Anesth Analg 2008; 106:264-269
© 2008 International Anesthesia Research Society
doi: 10.1213/01.ane.0000287653.77372.d9
ANALGESIA
Anesthesia Matters: Patients Anesthetized with Propofol Have Less Postoperative Pain than Those Anesthetized with Isoflurane
Sean S. Cheng, MS,
Janet Yeh, BS, and
Pamela Flood, MD
From the Department of Anesthesiology, Columbia University, New York City, New York.

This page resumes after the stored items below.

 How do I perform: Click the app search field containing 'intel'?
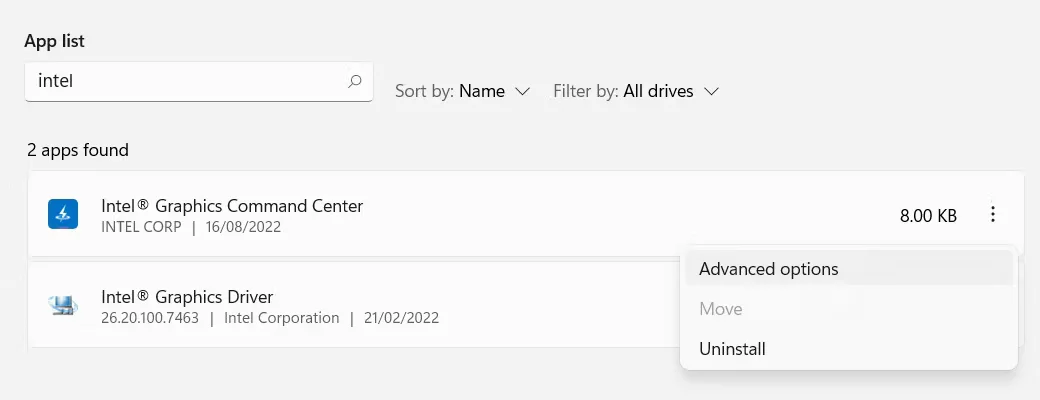(185, 82)
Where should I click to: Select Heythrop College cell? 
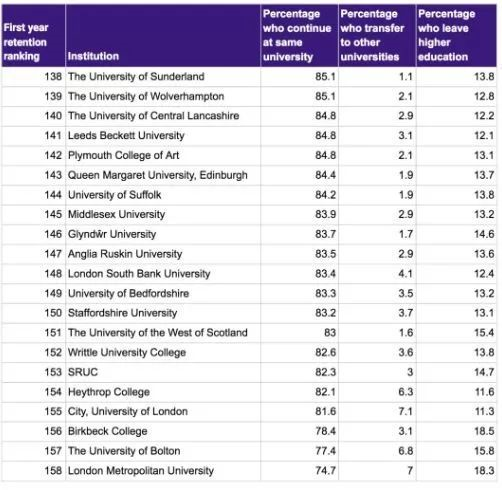[x=163, y=392]
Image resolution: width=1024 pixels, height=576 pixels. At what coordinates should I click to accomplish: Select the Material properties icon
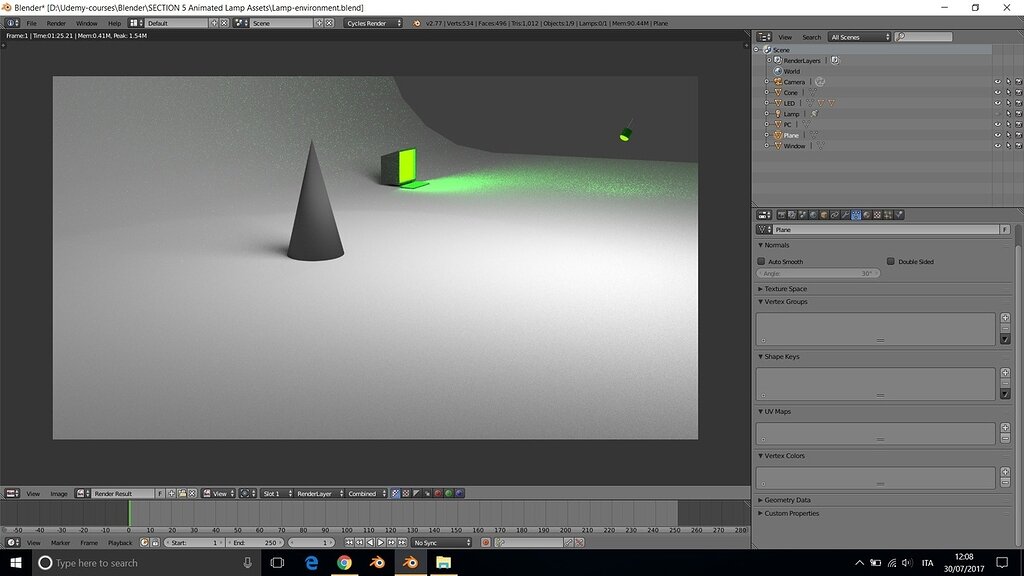point(867,214)
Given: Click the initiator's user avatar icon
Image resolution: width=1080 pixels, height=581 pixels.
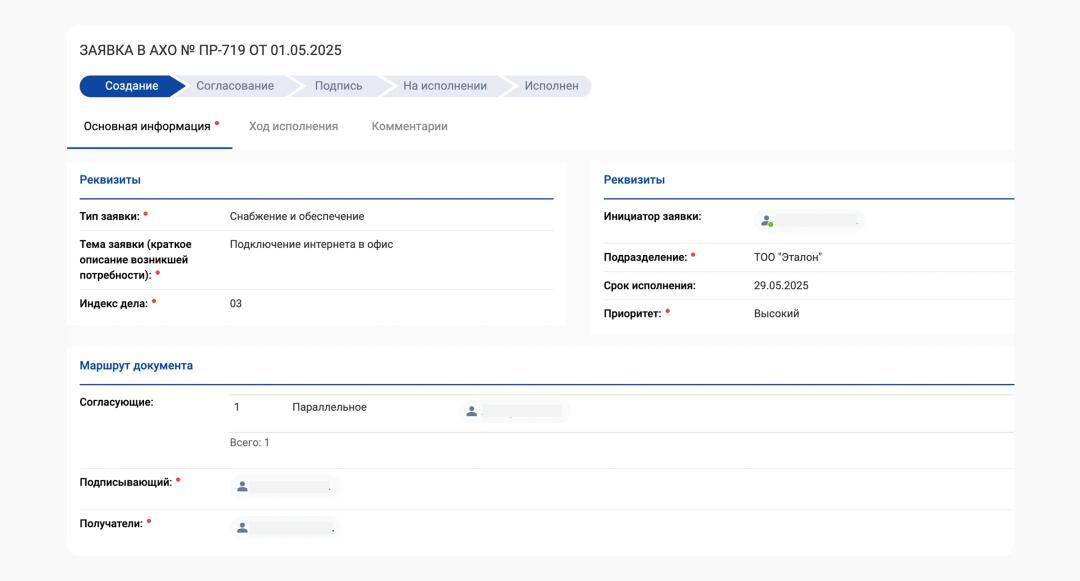Looking at the screenshot, I should tap(767, 221).
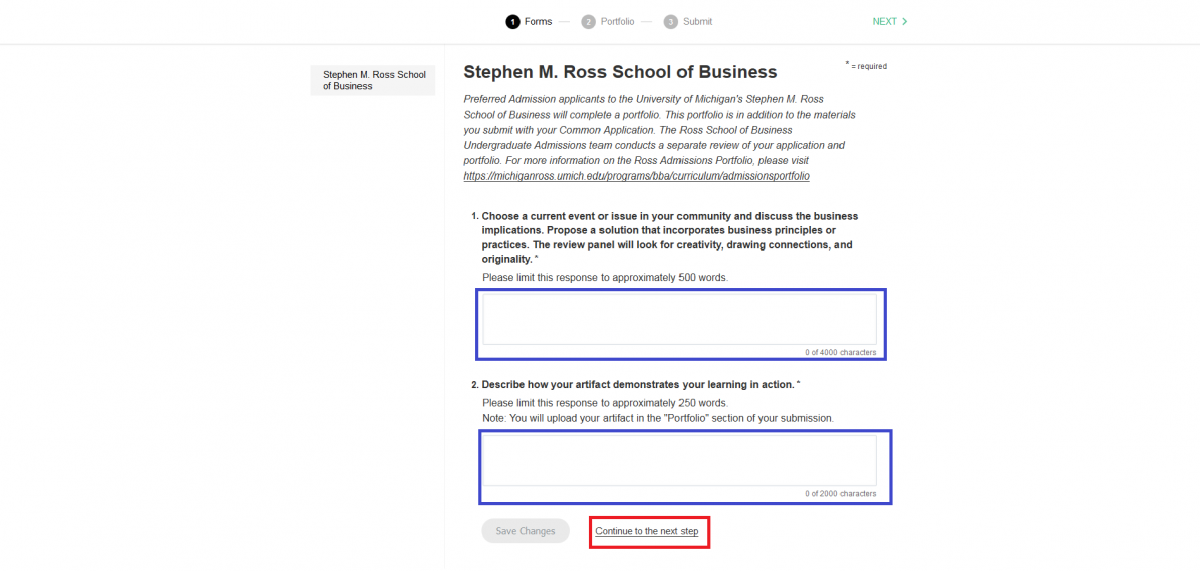Click the chevron arrow beside NEXT

point(905,21)
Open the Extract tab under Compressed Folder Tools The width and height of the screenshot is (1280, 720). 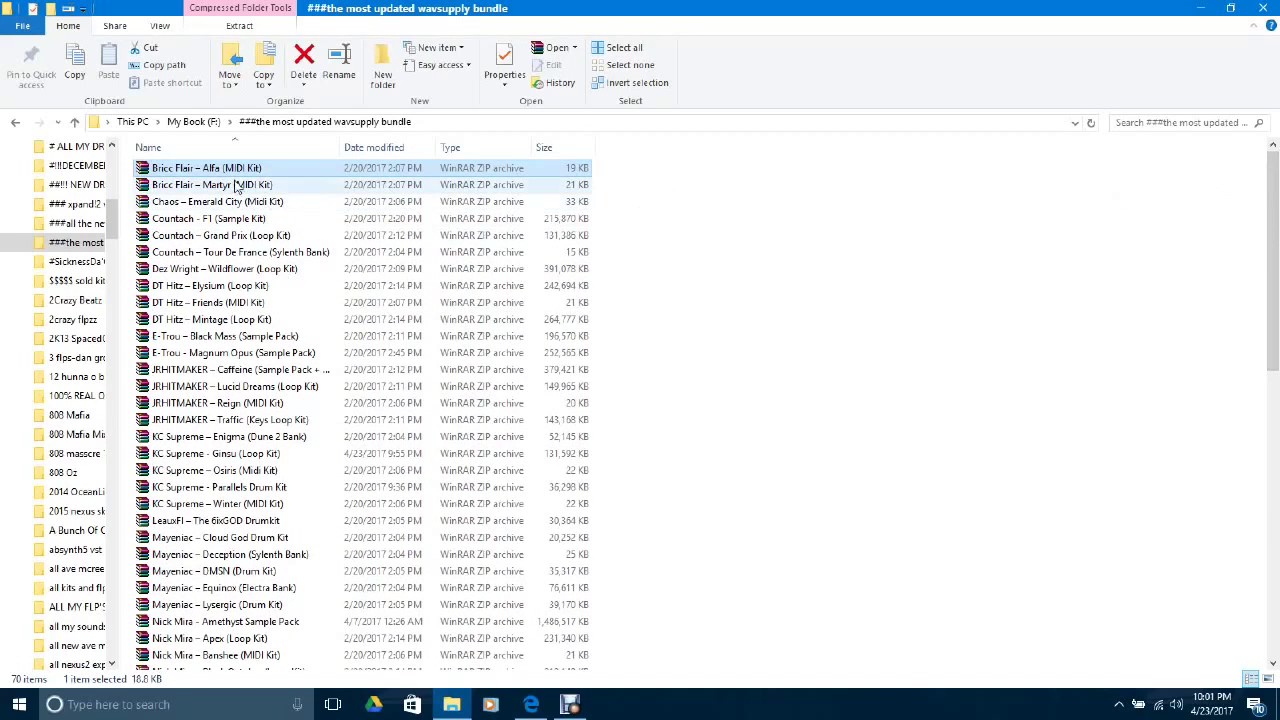coord(239,25)
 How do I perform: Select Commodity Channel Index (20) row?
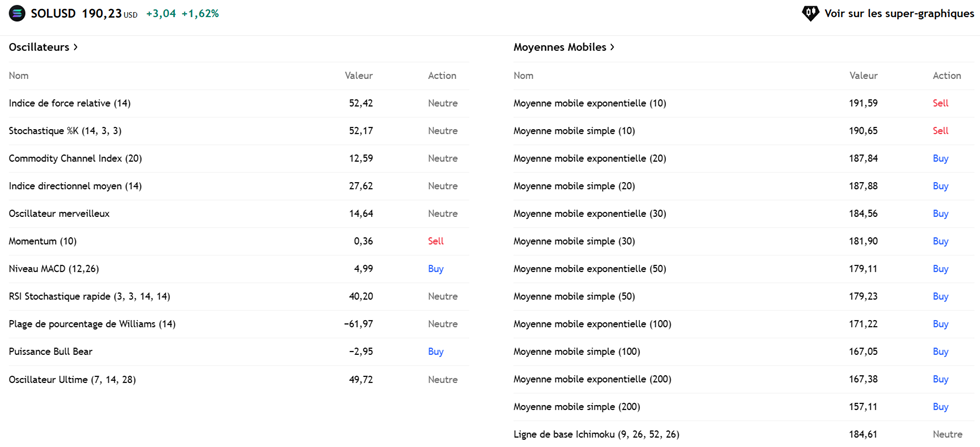75,158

Address correspondence and reprint requests to Pamela Flood, MD, Department of Anesthesiology, Columbia University, 630 West 168th St., New York City, NY 10032. Address e-mail to Pdf3{at}columbia.edu.
Abstract
BACKGROUND: Preclinical studies have suggested that some volatile anesthetics induce a hyperalgesic state that may be secondary to nicotinic inhibition. A previous trial of treatment with nicotine nasal spray demonstrated postoperative analgesia in women anesthetized with isoflurane. To determine whether the effect of nicotine was reversing hyperalgesia induced by isoflurane, or simply acting as an analgesic, we studied the effect of nicotine on postoperative pain in women anesthetized with isoflurane or propofol, with fentanyl.
METHODS: In a randomized, prospective, double-blind trial, we assigned 80 women having open uterine surgery to be anesthetized with isoflurane or propofol. Within each anesthetic group, the subjects were further randomly assigned to receive nicotine 3 mg or placebo. Pain reported with a numerical analog scale was the primary outcome variable.
RESULTS: The patient demographics were similar. Women who were anesthetized with propofol reported less pain and used less morphine during the first day after surgery than women who were anesthetized with isoflurane (P < 0.01, P < 0.01). Nicotine treatment did not change pain report or morphine use in either anesthetic group (P > 0.05).
CONCLUSIONS: General anesthesia with propofol and is associated with less postoperative pain and morphine use than general anesthesia with isoflurane. Nicotine was not analgesic in this trial. If these results are repeated in other populations, reduced postoperative pain can be added to the previously described improvement in nausea and vomiting as a potential benefit of anesthesia with propofol.